Short problem 1: In the letter about the presidential search, what did the Presidential Search Committee recently announce?

Passage:
Dear Campus Community,
Ithaca College is at a critical point in its history. With the Presidential Search Committee recently announcing that they will no longer be bringing final candidates to campus for public meetings, there has been considerable unrest on campus about this decision, which has spurred an opportunity to evaluate our campus in multiple lights as the semester comes to a close.
Despite disagreement on campus about the search decision to make it more confidential, our commitment to the importance of sustaining and creating working relationships across constituencies for the long-term wellbeing of the college continues. We encourage campus community members to engage in active dialogue with each other about the future of this institution, while also calling for the search committee to create the best atmosphere possible to allow for the success of the ninth president of Ithaca College.
In terms of having a more confidential search, this will give us a better chance at identifying qualified candidates who may be unable to come publicly to campus. Especially as we begin to run out of time in terms of our current President Rochon’s retirement, it puts us at a point where we may either have to find an interim or extend contracts if we do not make the search more confidential.

Given data:
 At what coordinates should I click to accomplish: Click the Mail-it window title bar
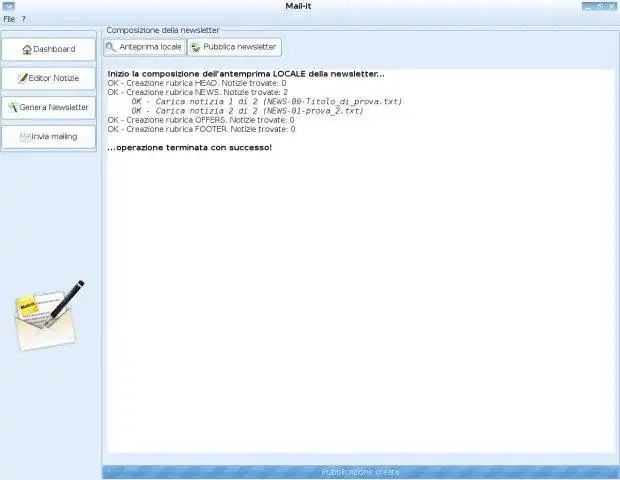[x=298, y=6]
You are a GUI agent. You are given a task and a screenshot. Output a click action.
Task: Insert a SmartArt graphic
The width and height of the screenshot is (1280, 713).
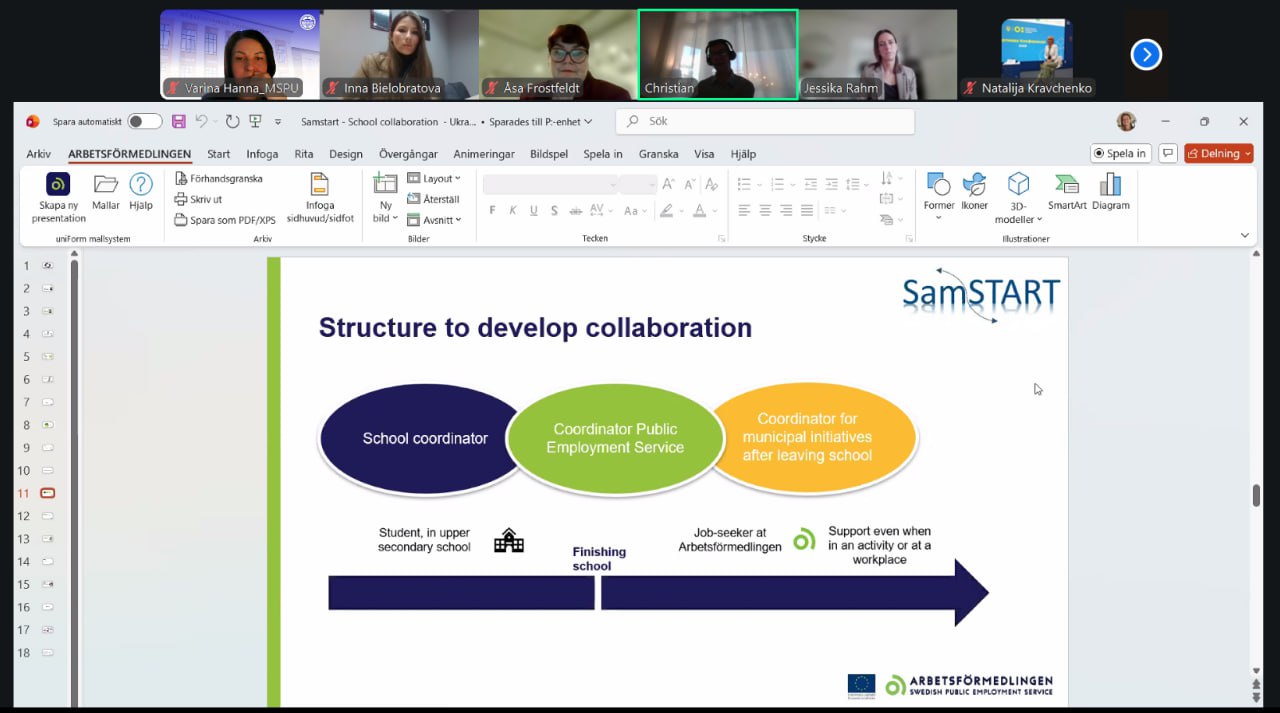click(x=1067, y=185)
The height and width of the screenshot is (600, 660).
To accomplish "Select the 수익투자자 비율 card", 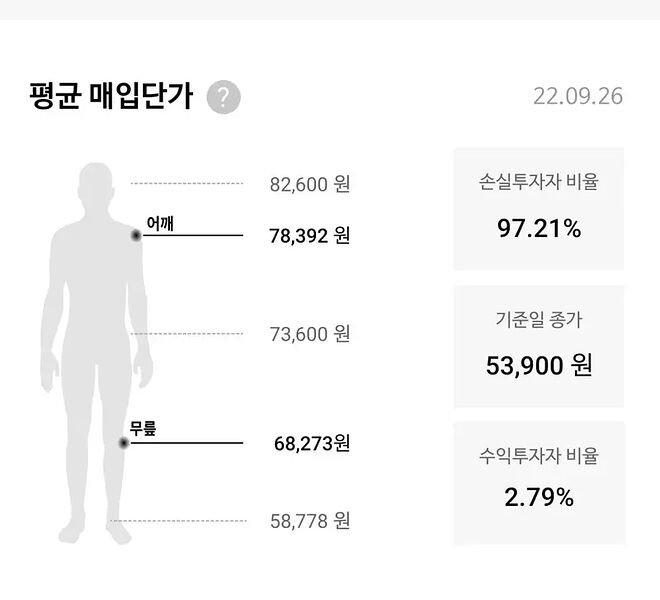I will click(x=539, y=483).
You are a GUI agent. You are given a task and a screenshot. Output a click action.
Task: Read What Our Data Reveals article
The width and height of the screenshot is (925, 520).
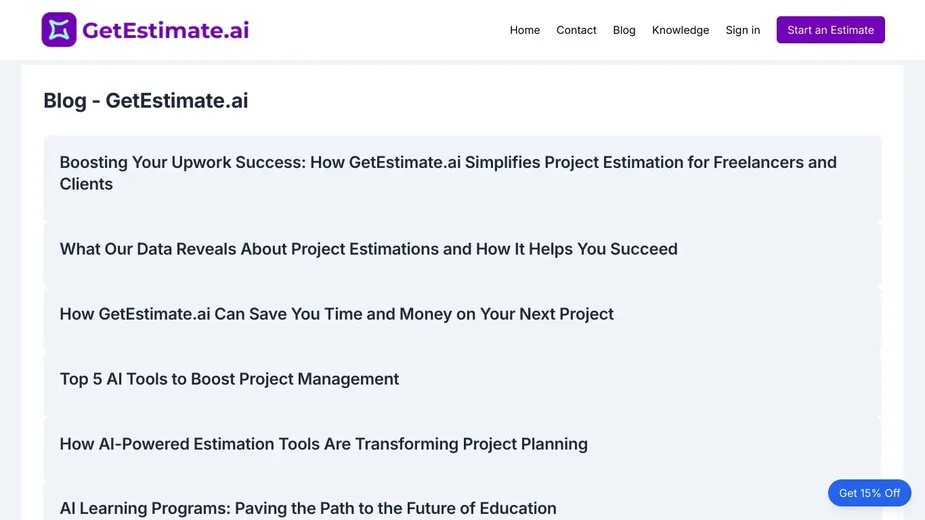368,249
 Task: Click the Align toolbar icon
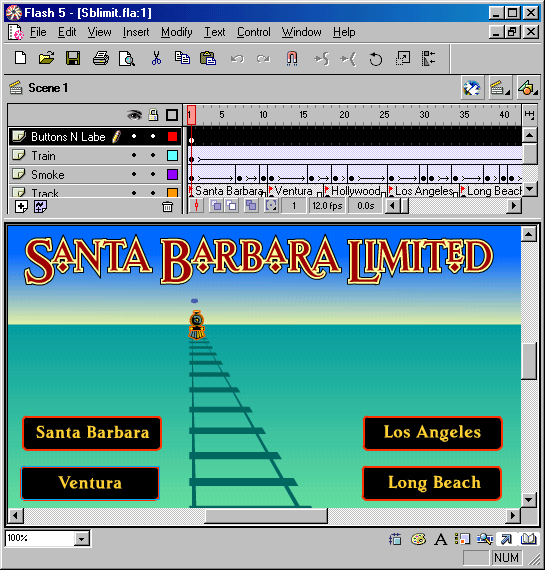click(x=428, y=58)
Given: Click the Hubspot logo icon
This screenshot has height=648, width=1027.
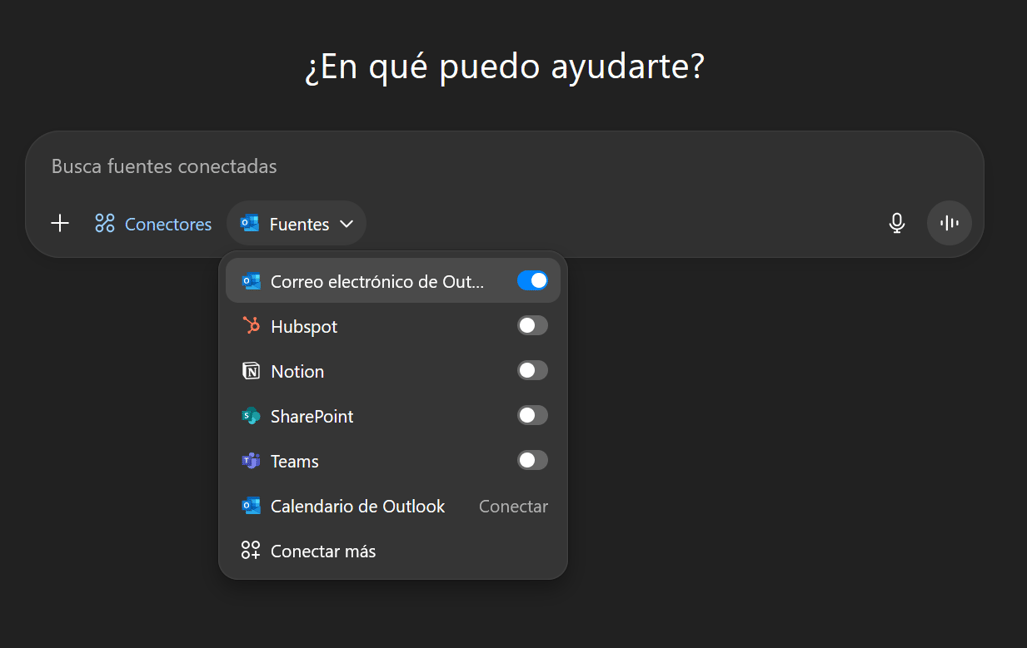Looking at the screenshot, I should (x=251, y=326).
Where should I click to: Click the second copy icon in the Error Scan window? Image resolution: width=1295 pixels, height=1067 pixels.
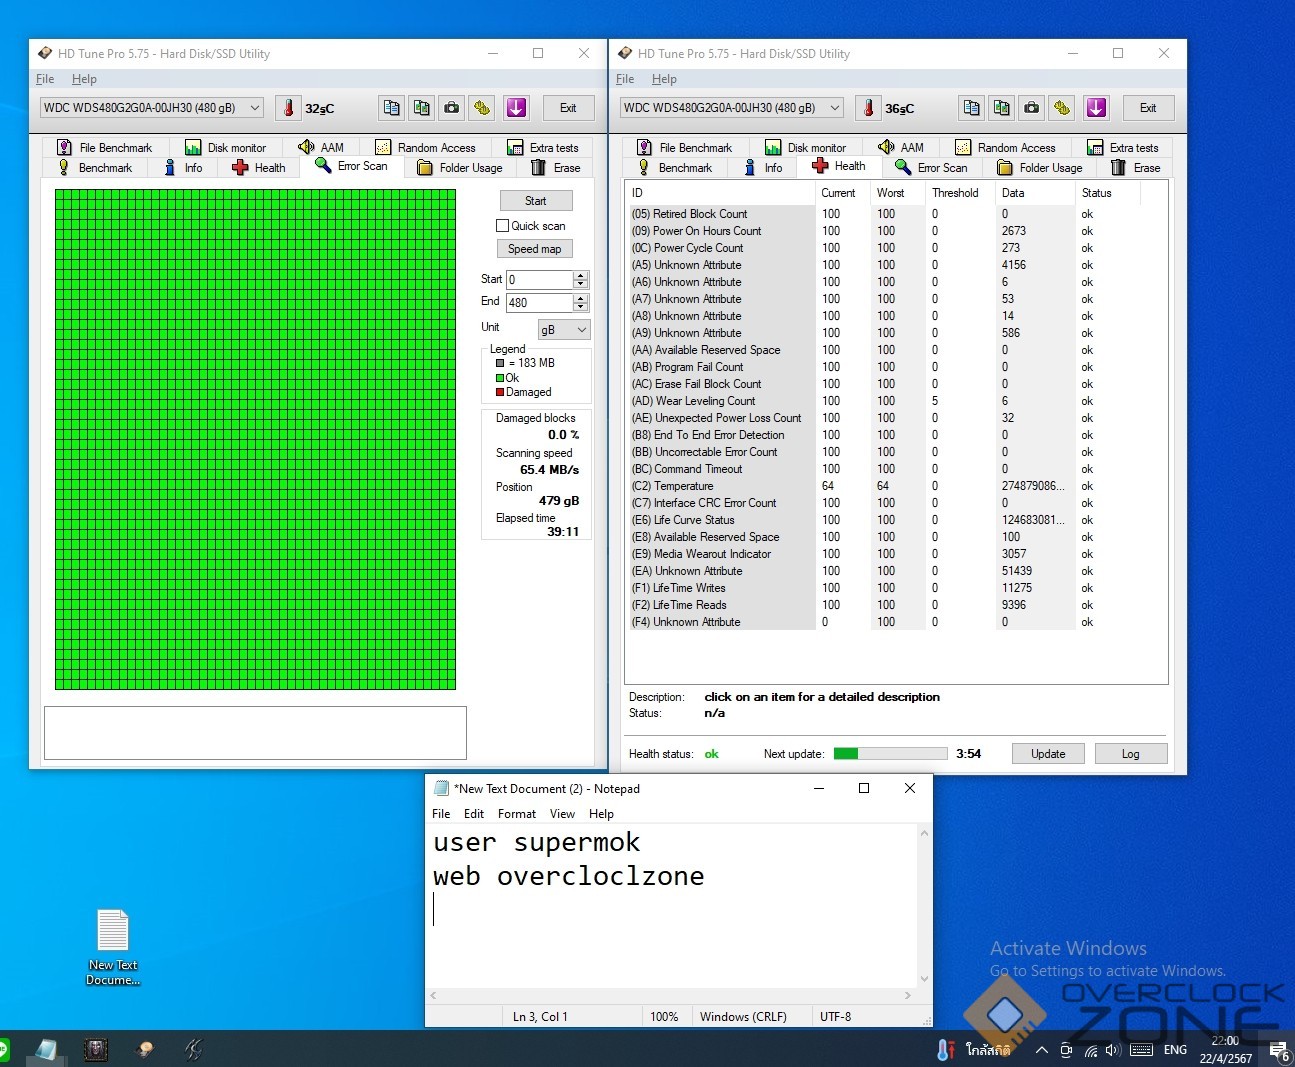pos(422,108)
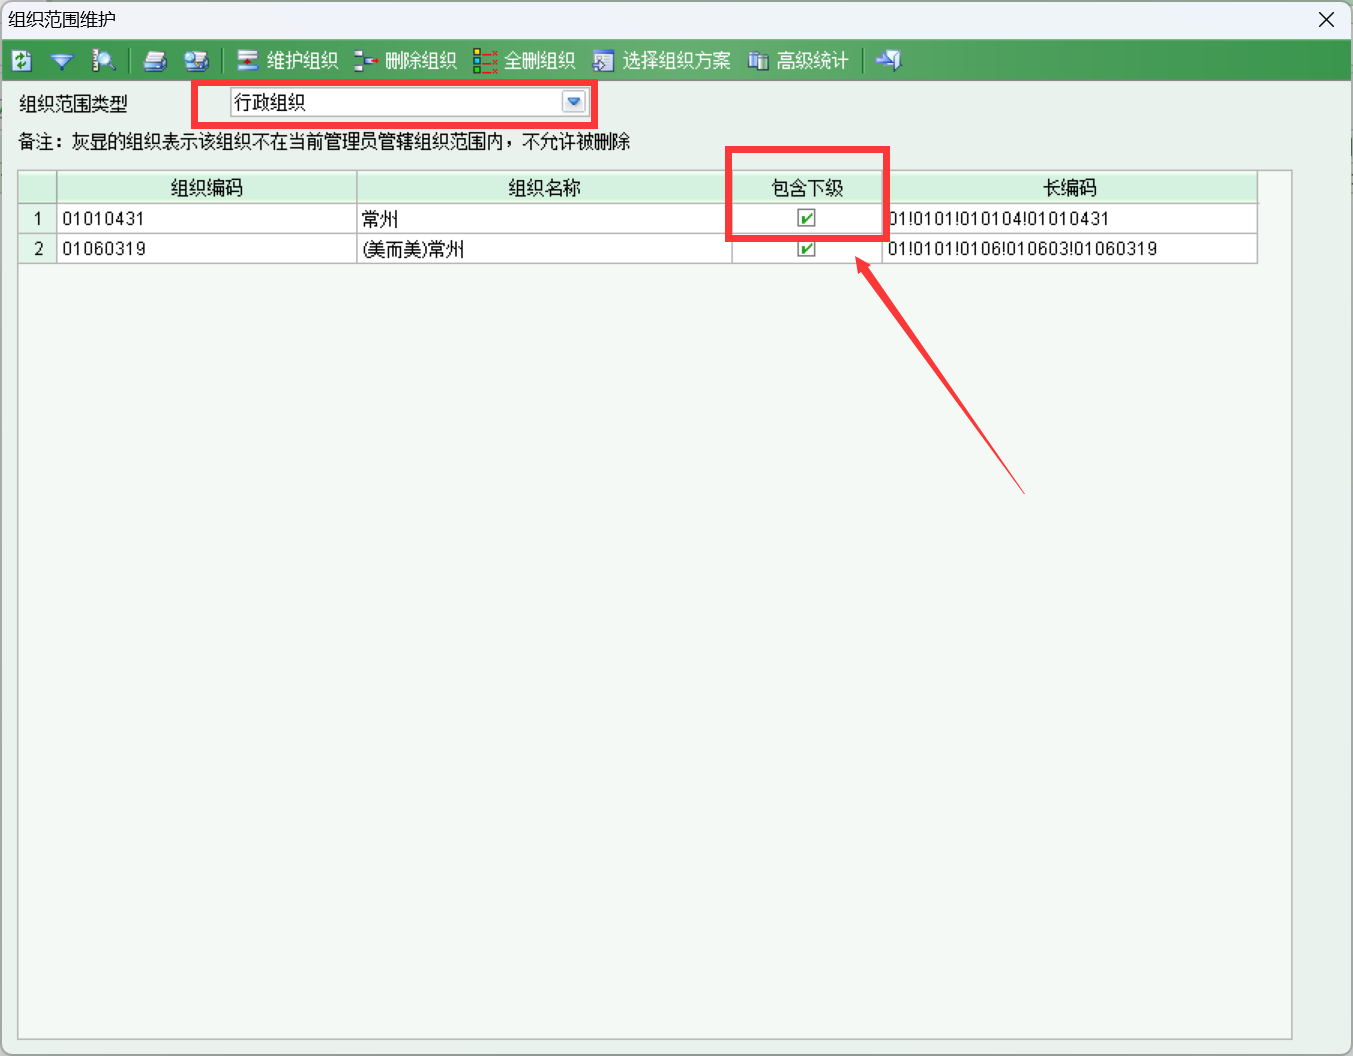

Short problem 2: Copy the records verbatim, starting at the line that contains "Where should I" and continuing through the end of the records. Leave out the pictures.

Response 1: It will no longer bring final candidates to campus for public meetings.

Response 2:
Where should I click to: Click the second copy icon in the Error Scan window? Image resolution: width=1295 pixels, height=1067 pixels.
pos(422,108)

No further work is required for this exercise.